== Segment start ==
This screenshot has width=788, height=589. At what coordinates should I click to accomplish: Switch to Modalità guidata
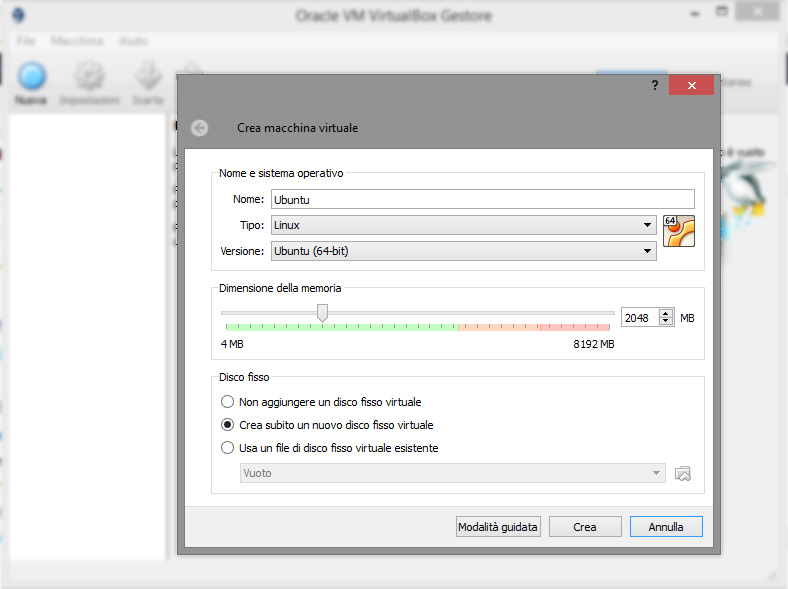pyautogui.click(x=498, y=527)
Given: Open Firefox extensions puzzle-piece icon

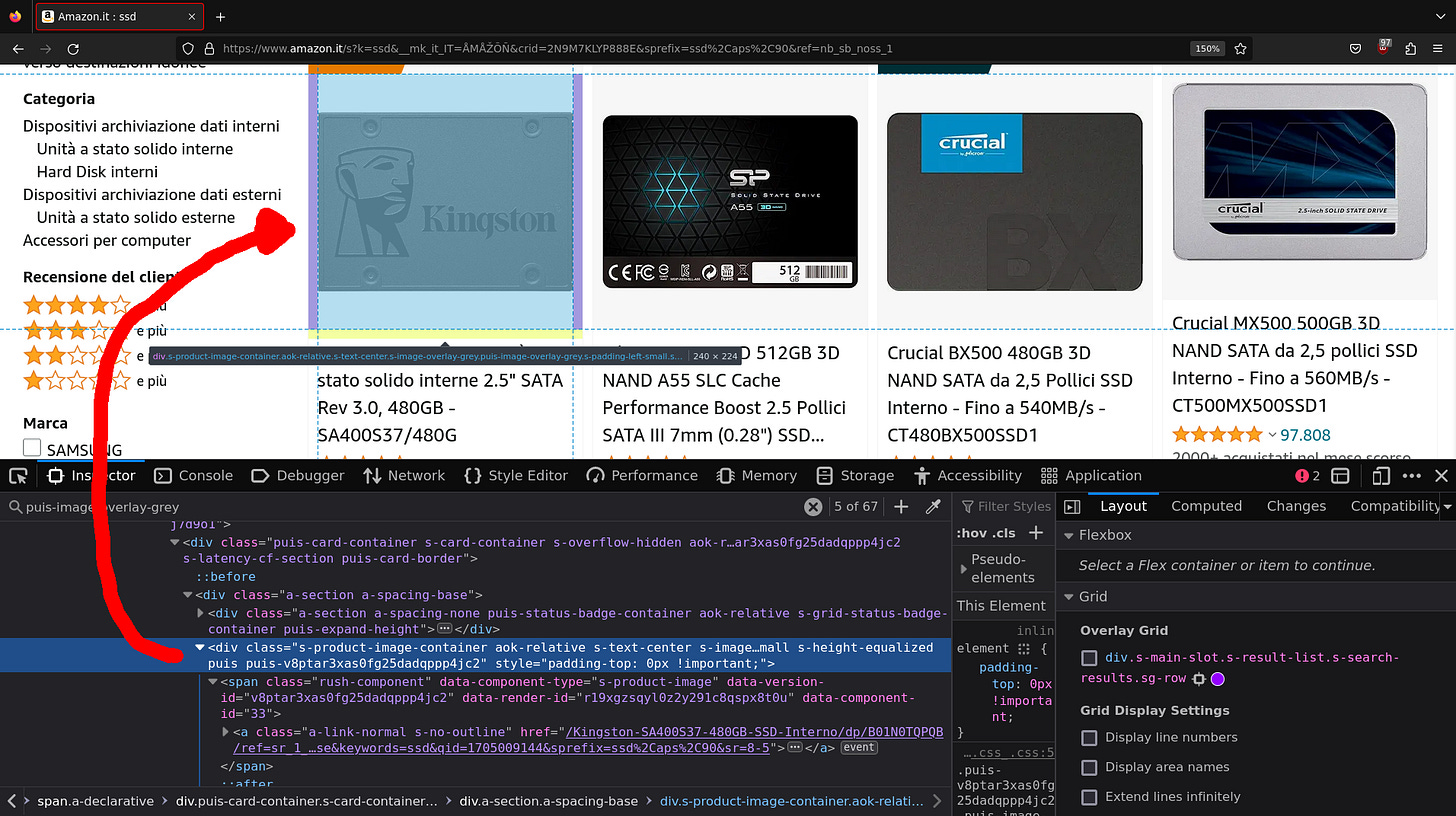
== Segment end ==
== Segment start ==
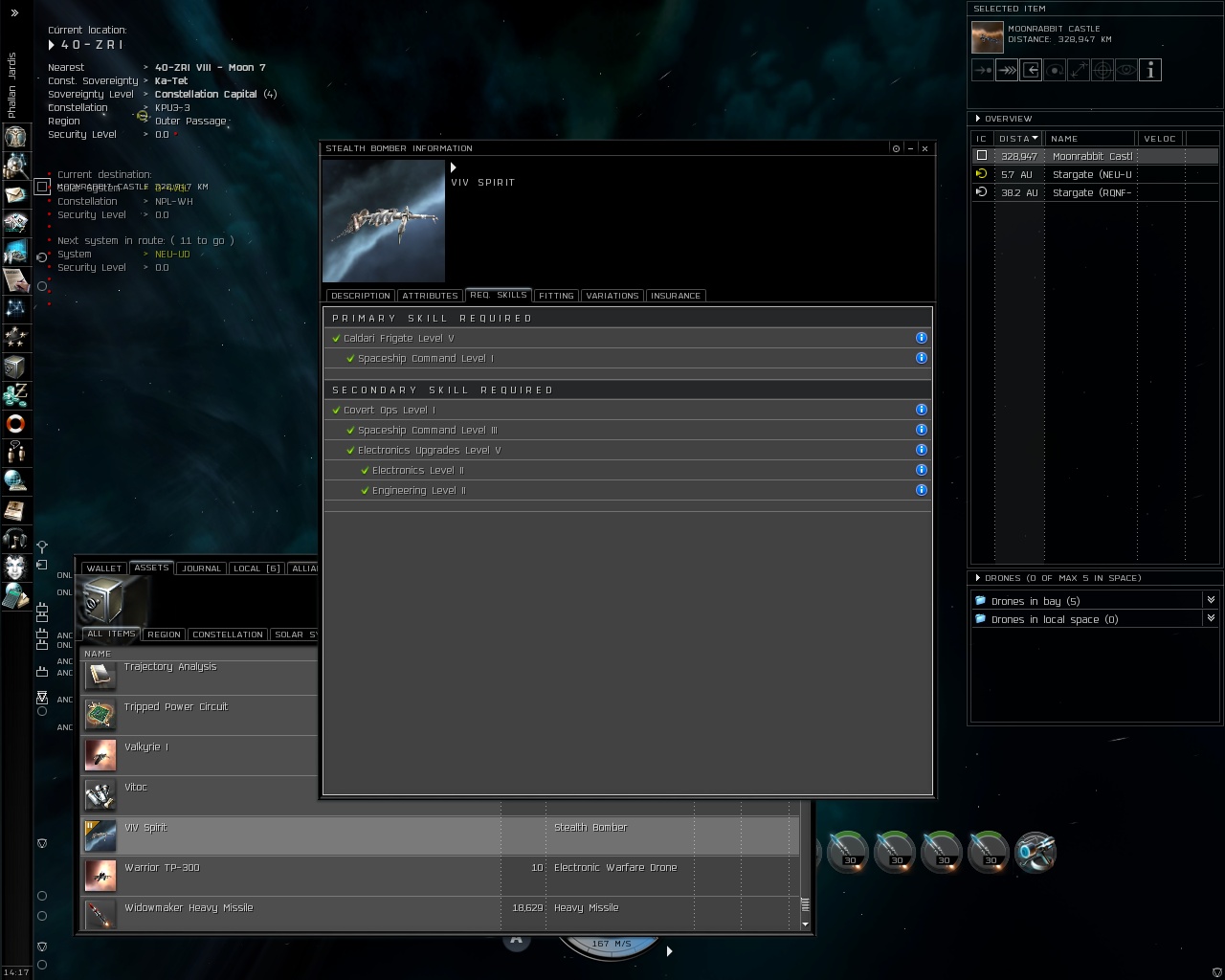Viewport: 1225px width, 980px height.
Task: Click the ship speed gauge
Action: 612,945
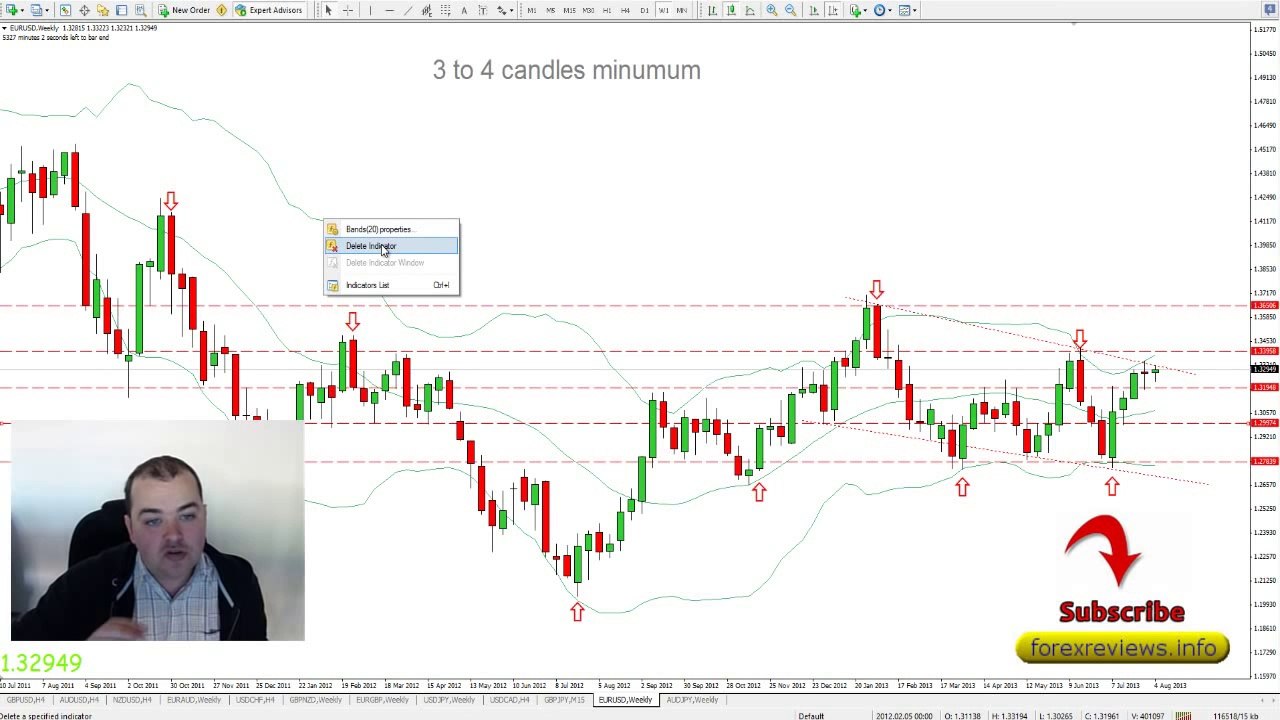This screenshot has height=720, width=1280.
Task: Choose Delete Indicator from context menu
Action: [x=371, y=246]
== Segment end ==
== Segment start ==
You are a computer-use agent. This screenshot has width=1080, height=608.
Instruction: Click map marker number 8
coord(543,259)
== Segment end ==
Assignment => Write out again exactly the lines above from the one with "This screenshot has width=788, height=589." through the one with "Given: Open Firefox", adding no other lines and no pictures.

Solved problem =>
This screenshot has width=788, height=589. At what coordinates should I click to accomplish: Switch to Modalità guidata
pyautogui.click(x=498, y=527)
Given: Open Firefox extensions puzzle-piece icon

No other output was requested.